Treatment Strategies

Treatment
Using strategies that keep the mental energy in good balance is always important. Strategies are also possible to learn quickly and benefit from. Below are some strategies listed, see these as examples.
Brain Rest and Activity
Brain fatigue always requires good brain rest and balancing of the energy budget. Reflect on how you feel. When is your mind calm, and what gives you energy? Joy must be included, even if it takes energy, as it is important for well-being.
Take regular breaks during activities or use pacing, spreading out activity, and alternating it with rest periods. Since it is often difficult to feel the actual energy level, it is necessary to pause and rest regularly, even before brain fatigue is active. Longer brain rest during the day and short regular breaks during activities can be beneficial. The amount and frequency of rest must be adapted to each individual. Setting a timer can be helpful initially.

Sleep is always good rest for the brain, but some find it difficult to achieve good brain rest. What is restful is personal, and everyone needs to explore that for themselves. Nature walks, crafts, gardening, photography, bird watching, meditation, and yoga are just a few examples of activities that can bring calm to the brain.
Gradually increase activity levels and ensure there is enough energy reserved over time, spanning months and years. Unfortunately, training mental energy by engaging in more thought-provoking activities does not work.
Planning
Saving energy requires planning. Planning provides an overview and foresight, creating calm. It also helps identify if there are too many activities during the day and week and if there is time for rest.
Sound and Light
Hearing protectors or earplugs can relieve loud noises. Sunglasses or other colored glasses, limiting screen time, and extinguishing troublesome lamps can provide relief from strong light, saving energy for important activities.
Meetings and Socializing
It is important to meet friends, but not too many at a time. Prioritize and find a balance between joy and well-being and the energy cost.
Shopping
Choose quiet stores and shop when there are few people. Avoid visiting too many stores at once. Shopping online can be a good option.
Travel
Using public transport can be tiring. Driving a car also provides many visual impressions. Minimize impressions when possible. For some, staying in a calm environment without too many demands can be more restful.
Reading and Writing
Reading is tiring for most people with brain fatigue. Try reading for short periods, repeat when necessary, and read at a slower pace. Audiobooks often work better. Computer screens can be extremely tiring to read on due to flickering and frame rate.

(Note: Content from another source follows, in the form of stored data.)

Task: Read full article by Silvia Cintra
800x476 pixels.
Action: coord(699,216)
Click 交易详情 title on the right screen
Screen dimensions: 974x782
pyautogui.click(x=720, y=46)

Irritability and Tearfulness
Irritability and tearfulness can be treated with a low dose of antidepressant medication, such as SSRIs, if needed. Understanding that these symptoms can improve as energy increases is important. Relatives and close friends need to understand and be involved in alleviating unnecessary conflicts.
Sleep
Sleep is crucial for recovery. People with brain fatigue often feel restless or overstimulated after the day’s activities, making it harder to fall asleep. Calming down before bedtime is recommended. Avoid coffee and alcohol too late at night. If sleep does not improve despite good sleep routines, medication may be necessary. Consult with a treating physician to find what works best.
Diet
There is insufficient evidence for using nutritional supplements and elimination or modified diets to relieve brain fatigue. Eating regularly and maintaining a well-composed diet that provides long-lasting energy is important for everyone, especially those with brain fatigue. Increased sweet cravings are common, with the risk of weight gain.
Physical Activity
Physical activity may benefit the brain in many ways, but for those with brain fatigue, the brain does not function normally, and physical activity does not work the same way as for a healthy brain. Moderate physical exercise, such as walking or slightly more strenuous activity, can be beneficial but must always be individually adapted. There is a lack of knowledge today about how physical activity should be designed for brain fatigue.